AIM OF THE TASK - Print every line of the listing below, starting with the line that holds "Open the Home" and going on through the line that holds "The height and width of the screenshot is (528, 660).", both included, and print nothing else.

RECORD SET -
# # # # #
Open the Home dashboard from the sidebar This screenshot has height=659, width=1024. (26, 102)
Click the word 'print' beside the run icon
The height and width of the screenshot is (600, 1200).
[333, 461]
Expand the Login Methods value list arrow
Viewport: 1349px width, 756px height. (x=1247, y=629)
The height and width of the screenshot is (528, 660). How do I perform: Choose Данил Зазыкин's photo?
# # # # #
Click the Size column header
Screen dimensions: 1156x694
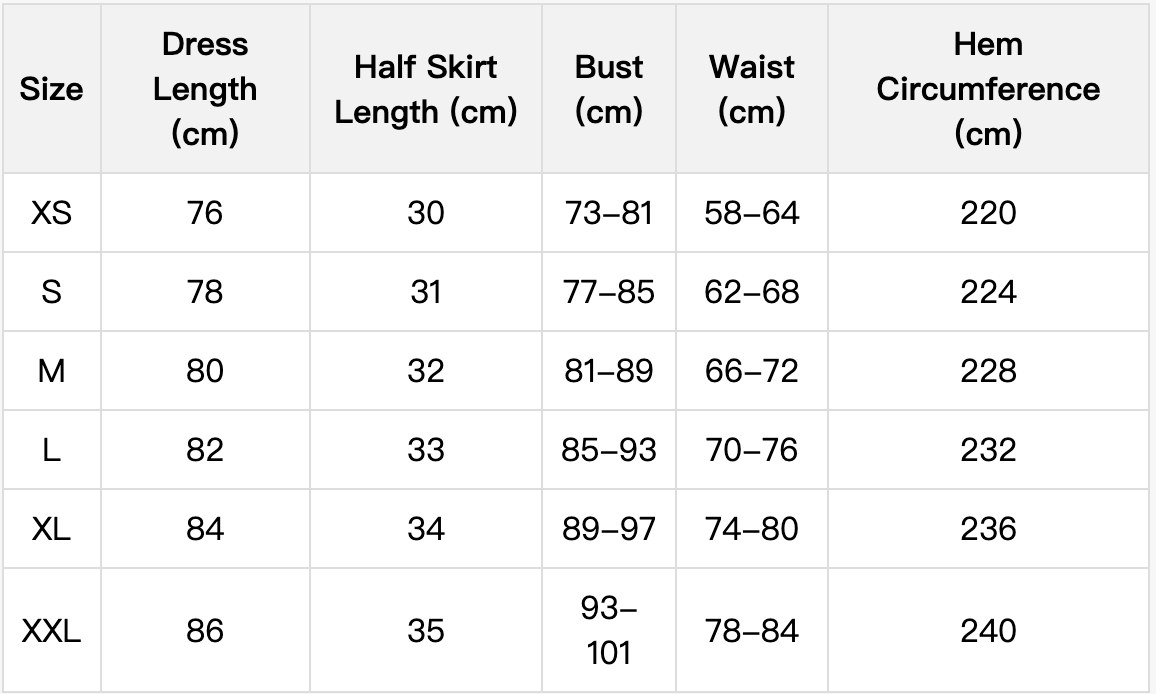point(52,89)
# # # # #
COMPLETED TASK -
Open the Home dashboard from the sidebar This screenshot has height=659, width=1024. (26, 102)
Click the word 'print' beside the run icon
The height and width of the screenshot is (600, 1200).
[333, 461]
Expand the Login Methods value list arrow
Viewport: 1349px width, 756px height. (x=1247, y=629)
The height and width of the screenshot is (528, 660). How do I perform: Choose Данил Зазыкин's photo?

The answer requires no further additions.